MATERIAL PROVIDED:
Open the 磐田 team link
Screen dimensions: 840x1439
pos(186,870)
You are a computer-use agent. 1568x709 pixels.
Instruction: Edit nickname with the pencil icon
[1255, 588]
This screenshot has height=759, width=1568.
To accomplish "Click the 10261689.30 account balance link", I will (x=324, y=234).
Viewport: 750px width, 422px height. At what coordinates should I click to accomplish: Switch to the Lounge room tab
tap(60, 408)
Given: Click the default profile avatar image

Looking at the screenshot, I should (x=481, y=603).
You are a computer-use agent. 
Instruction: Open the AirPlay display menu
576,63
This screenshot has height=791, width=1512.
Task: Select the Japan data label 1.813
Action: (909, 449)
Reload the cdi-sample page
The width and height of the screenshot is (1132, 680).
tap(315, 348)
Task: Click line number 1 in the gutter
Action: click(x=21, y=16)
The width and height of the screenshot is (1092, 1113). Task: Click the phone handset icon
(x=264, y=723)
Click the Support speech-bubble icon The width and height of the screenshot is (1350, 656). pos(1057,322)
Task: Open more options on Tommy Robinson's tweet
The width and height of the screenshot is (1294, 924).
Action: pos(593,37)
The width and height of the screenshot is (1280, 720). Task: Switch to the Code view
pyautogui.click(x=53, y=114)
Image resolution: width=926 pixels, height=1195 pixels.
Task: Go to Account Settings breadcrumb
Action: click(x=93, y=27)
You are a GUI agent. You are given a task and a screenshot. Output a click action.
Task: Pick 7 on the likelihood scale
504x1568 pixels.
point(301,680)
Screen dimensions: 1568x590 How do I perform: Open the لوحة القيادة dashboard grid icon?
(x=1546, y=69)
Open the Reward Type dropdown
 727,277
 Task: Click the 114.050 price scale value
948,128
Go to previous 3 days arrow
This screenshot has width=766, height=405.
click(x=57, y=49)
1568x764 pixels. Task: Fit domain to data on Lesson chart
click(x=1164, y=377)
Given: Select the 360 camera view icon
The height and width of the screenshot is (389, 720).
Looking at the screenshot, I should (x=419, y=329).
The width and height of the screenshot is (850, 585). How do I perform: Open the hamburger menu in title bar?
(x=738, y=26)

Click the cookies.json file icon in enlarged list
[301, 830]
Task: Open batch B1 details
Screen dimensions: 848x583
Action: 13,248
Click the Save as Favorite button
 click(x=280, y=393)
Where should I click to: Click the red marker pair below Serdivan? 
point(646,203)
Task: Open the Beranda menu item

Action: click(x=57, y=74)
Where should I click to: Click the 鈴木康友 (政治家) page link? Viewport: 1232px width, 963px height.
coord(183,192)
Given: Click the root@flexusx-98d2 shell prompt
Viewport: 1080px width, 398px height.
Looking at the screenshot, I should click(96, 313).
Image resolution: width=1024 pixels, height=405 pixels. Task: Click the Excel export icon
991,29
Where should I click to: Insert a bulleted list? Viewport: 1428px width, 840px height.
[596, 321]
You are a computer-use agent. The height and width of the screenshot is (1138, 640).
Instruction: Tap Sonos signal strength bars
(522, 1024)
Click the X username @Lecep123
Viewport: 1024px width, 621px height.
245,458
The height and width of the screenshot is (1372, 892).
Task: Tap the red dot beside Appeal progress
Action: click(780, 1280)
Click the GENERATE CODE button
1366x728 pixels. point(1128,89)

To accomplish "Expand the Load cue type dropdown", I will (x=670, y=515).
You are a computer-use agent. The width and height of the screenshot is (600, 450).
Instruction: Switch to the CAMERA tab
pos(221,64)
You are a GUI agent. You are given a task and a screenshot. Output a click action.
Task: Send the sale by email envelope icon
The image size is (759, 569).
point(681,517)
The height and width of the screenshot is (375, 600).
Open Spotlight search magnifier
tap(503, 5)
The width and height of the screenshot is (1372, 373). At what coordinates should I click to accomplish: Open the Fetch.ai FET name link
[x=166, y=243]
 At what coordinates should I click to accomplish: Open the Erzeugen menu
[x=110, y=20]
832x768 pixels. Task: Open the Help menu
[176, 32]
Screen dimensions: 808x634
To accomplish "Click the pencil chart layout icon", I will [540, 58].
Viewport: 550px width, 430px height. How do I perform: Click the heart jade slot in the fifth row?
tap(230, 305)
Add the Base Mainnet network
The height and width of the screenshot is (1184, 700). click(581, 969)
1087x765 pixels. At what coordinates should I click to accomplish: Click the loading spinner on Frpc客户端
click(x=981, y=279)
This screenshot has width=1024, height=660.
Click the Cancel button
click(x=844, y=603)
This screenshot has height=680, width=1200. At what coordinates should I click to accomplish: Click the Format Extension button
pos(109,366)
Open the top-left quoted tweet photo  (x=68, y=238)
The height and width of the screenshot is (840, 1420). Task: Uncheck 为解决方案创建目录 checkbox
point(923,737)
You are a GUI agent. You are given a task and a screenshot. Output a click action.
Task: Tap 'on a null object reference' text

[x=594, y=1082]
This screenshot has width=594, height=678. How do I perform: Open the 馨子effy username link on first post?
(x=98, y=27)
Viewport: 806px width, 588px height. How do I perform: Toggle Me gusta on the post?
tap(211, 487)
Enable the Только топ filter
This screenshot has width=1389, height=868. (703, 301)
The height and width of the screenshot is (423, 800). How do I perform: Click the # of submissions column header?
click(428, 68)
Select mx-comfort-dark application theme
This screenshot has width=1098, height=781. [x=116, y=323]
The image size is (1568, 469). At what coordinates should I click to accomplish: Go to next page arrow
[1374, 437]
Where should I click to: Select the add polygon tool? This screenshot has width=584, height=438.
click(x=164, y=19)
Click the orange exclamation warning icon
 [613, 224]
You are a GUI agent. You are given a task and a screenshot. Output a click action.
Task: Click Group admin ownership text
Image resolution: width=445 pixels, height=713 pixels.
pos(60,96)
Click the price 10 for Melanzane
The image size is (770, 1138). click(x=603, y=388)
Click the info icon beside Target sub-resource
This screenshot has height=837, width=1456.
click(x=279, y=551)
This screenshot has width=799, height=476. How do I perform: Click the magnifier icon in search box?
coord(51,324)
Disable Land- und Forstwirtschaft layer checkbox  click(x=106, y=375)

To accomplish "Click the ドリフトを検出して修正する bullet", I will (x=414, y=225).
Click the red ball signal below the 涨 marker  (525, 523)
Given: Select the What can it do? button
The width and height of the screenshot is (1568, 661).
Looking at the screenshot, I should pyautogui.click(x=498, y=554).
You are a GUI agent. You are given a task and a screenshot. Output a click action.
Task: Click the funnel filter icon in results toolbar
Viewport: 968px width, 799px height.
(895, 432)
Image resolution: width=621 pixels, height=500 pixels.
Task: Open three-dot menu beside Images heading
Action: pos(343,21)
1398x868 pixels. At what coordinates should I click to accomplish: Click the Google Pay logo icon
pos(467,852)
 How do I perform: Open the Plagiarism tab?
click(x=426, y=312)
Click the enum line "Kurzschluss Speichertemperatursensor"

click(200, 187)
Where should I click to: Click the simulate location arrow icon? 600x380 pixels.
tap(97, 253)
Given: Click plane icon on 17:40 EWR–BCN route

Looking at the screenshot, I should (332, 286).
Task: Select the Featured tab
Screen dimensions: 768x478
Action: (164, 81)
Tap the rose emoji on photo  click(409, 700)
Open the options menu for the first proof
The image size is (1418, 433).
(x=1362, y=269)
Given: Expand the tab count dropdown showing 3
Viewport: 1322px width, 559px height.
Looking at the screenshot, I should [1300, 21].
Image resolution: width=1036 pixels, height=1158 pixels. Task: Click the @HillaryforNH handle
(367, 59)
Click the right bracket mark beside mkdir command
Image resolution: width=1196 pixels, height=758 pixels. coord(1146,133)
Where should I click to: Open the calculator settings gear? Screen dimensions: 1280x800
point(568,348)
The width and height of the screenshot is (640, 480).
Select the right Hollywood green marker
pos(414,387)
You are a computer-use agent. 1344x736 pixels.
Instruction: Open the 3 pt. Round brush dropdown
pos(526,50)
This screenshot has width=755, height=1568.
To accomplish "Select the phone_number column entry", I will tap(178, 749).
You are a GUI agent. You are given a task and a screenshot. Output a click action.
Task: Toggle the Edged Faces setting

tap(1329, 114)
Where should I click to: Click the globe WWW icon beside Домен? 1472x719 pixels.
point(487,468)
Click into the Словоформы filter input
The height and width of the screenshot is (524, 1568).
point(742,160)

EXERCISE REQUIREMENTS:
Read through the data and copy every line where "will" shows up.

SOLUTION FOR THIS EXERCISE:
To accomplish "Click the 10261689.30 account balance link", I will (x=324, y=234).
To accomplish "Expand the Load cue type dropdown", I will (x=670, y=515).
To accomplish "Click the pencil chart layout icon", I will [540, 58].
To accomplish "Click the ドリフトを検出して修正する bullet", I will (x=414, y=225).
To accomplish "Select the phone_number column entry", I will tap(178, 749).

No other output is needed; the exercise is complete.